What needs to be done: Find the word "agent" in the listing, and copy out each line where it turns up.

Task data:
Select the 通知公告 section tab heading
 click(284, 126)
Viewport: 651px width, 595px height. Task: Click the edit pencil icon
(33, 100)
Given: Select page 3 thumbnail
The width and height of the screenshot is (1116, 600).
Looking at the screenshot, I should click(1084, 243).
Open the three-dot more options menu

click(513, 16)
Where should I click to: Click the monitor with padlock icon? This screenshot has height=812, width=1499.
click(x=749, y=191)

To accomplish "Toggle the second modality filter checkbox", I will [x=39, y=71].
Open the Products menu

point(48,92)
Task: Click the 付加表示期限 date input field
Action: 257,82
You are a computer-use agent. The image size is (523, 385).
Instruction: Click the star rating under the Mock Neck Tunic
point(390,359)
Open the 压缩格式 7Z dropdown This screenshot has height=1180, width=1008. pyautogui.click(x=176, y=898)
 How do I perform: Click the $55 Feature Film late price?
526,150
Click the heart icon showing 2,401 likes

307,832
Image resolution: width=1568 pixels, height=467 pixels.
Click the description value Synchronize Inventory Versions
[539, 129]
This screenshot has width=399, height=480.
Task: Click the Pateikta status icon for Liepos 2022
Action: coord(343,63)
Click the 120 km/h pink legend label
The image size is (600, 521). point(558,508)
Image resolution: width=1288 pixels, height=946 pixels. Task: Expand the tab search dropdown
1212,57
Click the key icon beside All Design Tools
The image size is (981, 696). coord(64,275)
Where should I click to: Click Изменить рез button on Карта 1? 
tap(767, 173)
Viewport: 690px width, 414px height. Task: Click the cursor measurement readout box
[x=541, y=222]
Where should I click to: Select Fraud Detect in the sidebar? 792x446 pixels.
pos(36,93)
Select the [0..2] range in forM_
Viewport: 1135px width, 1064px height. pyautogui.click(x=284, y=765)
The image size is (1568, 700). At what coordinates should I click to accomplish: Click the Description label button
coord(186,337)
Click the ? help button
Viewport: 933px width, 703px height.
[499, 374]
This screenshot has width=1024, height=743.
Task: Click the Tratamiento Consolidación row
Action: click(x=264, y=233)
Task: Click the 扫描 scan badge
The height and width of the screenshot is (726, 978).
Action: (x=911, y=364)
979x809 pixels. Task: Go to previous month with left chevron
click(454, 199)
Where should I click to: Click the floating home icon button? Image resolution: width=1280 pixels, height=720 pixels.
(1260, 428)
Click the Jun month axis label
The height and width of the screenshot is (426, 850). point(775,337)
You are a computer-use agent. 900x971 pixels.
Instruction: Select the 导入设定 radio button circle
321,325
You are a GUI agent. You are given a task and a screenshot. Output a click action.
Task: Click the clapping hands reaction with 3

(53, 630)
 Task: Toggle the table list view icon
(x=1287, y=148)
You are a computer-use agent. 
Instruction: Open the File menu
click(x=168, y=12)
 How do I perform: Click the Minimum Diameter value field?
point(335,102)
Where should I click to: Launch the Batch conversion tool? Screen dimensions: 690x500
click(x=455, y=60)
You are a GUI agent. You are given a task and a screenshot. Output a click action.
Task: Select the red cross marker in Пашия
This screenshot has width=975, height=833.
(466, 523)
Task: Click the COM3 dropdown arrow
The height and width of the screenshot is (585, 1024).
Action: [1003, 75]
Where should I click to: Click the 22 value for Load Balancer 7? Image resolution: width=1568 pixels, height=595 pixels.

Solution to the problem:
You are a computer-use agent. The image size is (523, 385).
You are a computer-use agent. 900x971 pixels.
You are a GUI agent. You are given a task and a screenshot. Output a click action.
You are a computer-use agent. 
You are a GUI agent. You are given a task and a screenshot. Output a click action.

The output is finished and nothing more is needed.